DecodeFrom reads a binary representation of PartitionedBloomFilter (such as might have been written by WriteTo()) from a buffer. Whereas ReadFrom() calls Buckets.ReadFrom() hence making a copy of the data, DecodeFrom calls Buckets.DecodeFrom which keeps a reference to the original data buffer.

func (*PartitionedBloomFilter) EstimatedFillRatio ¶

func (p *PartitionedBloomFilter) EstimatedFillRatio() float64

EstimatedFillRatio returns the current estimated ratio of set bits.

func (*PartitionedBloomFilter) FillRatio ¶

func (p *PartitionedBloomFilter) FillRatio() float64

FillRatio returns the average ratio of set bits across all partitions.

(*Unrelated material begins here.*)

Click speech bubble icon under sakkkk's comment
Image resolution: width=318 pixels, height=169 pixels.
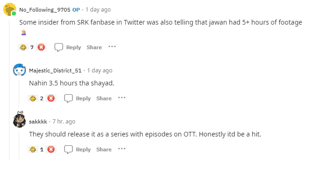(x=68, y=150)
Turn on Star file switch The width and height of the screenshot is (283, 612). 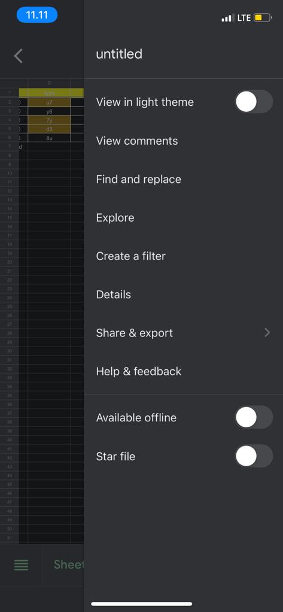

func (*PartitionedBloomFilter) GobDecode ¶

func (p *PartitionedBloomFilter) GobDecode(data []byte) error

GobDecode implements gob.GobDecoder interface.

func (*PartitionedBloomFilter) GobEncode ¶

func (p *PartitionedBloomFilter) GobEncode() ([]byte, error)

GobEncode implements gob.GobEncoder interface.

func (*PartitionedBloomFilter) K ¶

func (p *PartitionedBloomFilter) K() uint

K returns the number of hash functions.

func (*PartitionedBloomFilter) OptimalCount ¶

func (p *PartitionedBloomFilter) OptimalCount() uint

OptimalCount returns the optimal number of distinct items that can be stored in this filter.

func (*PartitionedBloomFilter) ReadFrom ¶

func (p *PartitionedBloomFilter) ReadFrom(stream io.Reader) (int64, error)

ReadFrom reads a binary representation of PartitionedBloomFilter (such as might have been written by WriteTo()) from an i/o stream. It returns the number of bytes read.

func (*PartitionedBloomFilter) Reset ¶

func (p *PartitionedBloomFilter) Reset() *PartitionedBloomFilter

Reset restores the Bloom filter to its original state. It returns the filter to allow for chaining.

func (*PartitionedBloomFilter) SetHash ¶

func (p *PartitionedBloomFilter) SetHash(h hash.Hash64)

SetHash sets the hashing function used in the filter. For the effect on false positive rates see: https://github.com/tylertreat/BoomFilters/pull/1

func (*PartitionedBloomFilter) Test ¶

func (p *PartitionedBloomFilter) Test(data []byte) bool

Test will test for membership of the data and returns true if it is a member, false if not. This is a probabilistic test, meaning there is a non-zero probability of false positives but a zero probability of false negatives. Due to the way the filter is partitioned, the probability of false positives is uniformly distributed across all elements.

func (*PartitionedBloomFilter) TestAndAdd ¶

func (p *PartitionedBloomFilter) TestAndAdd(data []byte) bool

TestAndAdd is equivalent to calling Test followed by Add. It returns true if the data is a member, false if not.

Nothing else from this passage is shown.